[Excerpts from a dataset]
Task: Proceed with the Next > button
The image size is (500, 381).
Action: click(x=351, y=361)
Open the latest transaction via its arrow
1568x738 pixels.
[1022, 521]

What the task asks:
Reproduce all entries exactly, leaving each one whole.

Solution for this exercise:
Task: Proceed with the Next > button
The image size is (500, 381).
Action: click(x=351, y=361)
Open the latest transaction via its arrow
1568x738 pixels.
[1022, 521]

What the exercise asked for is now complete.